## Exercise
Among the lines below, a stretch begins at the one with "[Youtube] (464, 29)" and ends at the one with "Economía (136, 740)". Repeat that stretch exactly, ends included.
_____
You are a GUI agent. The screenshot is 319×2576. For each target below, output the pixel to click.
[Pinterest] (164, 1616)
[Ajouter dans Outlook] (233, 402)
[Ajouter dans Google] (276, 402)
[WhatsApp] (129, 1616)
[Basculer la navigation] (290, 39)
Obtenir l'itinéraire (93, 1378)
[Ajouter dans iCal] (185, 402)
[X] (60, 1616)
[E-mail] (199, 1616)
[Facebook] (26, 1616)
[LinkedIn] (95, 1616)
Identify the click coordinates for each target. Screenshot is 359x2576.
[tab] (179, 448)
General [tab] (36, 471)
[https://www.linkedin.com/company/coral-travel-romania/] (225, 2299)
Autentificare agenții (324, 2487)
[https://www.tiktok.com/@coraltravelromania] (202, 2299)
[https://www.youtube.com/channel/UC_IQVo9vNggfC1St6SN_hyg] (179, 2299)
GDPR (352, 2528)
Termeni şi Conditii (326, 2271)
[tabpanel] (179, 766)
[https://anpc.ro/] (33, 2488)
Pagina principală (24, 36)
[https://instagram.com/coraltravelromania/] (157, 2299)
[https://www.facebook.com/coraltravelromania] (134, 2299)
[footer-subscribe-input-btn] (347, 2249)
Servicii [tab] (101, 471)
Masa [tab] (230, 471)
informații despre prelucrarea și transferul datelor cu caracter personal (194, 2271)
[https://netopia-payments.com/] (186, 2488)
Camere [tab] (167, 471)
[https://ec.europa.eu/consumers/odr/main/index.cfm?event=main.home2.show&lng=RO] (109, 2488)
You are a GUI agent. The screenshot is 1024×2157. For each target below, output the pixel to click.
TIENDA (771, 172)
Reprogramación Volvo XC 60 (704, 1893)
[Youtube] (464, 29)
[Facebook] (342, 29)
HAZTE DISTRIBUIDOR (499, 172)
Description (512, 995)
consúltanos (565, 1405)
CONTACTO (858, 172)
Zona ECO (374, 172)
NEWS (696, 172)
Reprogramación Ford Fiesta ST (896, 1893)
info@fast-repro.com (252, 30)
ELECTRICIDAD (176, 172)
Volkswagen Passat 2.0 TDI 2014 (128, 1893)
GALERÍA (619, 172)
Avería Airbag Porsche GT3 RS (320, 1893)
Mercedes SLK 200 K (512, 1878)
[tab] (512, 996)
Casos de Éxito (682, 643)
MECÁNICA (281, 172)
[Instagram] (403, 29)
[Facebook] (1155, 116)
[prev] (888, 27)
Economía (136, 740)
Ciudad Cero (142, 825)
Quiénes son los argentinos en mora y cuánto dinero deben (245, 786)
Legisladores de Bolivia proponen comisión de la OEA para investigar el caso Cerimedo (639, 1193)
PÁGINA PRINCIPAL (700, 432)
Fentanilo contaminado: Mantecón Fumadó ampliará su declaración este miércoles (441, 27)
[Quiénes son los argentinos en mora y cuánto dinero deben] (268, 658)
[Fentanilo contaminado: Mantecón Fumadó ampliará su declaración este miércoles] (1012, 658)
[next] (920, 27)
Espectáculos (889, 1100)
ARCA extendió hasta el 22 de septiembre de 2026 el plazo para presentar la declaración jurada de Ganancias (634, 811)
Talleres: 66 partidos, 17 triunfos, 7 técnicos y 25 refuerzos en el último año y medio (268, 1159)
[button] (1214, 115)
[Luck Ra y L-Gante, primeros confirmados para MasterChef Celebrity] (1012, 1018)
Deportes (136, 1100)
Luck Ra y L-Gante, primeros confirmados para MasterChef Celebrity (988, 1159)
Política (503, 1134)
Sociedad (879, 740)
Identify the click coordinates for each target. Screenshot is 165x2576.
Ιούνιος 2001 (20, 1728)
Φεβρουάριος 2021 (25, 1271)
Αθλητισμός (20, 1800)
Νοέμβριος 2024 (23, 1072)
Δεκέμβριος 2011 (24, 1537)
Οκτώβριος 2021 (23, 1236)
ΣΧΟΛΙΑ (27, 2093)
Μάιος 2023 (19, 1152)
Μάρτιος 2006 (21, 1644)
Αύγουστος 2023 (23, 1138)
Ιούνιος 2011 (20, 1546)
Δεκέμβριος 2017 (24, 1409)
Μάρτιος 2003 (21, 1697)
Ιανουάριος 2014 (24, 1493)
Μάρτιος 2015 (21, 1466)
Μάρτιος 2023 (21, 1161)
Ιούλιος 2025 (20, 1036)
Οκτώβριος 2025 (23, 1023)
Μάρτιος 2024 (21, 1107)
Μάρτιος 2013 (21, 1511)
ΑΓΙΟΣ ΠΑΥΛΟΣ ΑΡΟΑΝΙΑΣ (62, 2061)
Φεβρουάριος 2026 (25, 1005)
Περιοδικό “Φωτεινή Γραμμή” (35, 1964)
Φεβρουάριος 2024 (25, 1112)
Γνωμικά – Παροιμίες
_____
## Solution to this task
[Youtube] (464, 29)
[Facebook] (342, 29)
HAZTE DISTRIBUIDOR (499, 172)
Description (512, 995)
consúltanos (565, 1405)
CONTACTO (858, 172)
Zona ECO (374, 172)
NEWS (696, 172)
Reprogramación Ford Fiesta ST (896, 1893)
info@fast-repro.com (252, 30)
ELECTRICIDAD (176, 172)
Volkswagen Passat 2.0 TDI 2014 (128, 1893)
GALERÍA (619, 172)
Avería Airbag Porsche GT3 RS (320, 1893)
Mercedes SLK 200 K (512, 1878)
[tab] (512, 996)
Casos de Éxito (682, 643)
MECÁNICA (281, 172)
[Instagram] (403, 29)
[Facebook] (1155, 116)
[prev] (888, 27)
Economía (136, 740)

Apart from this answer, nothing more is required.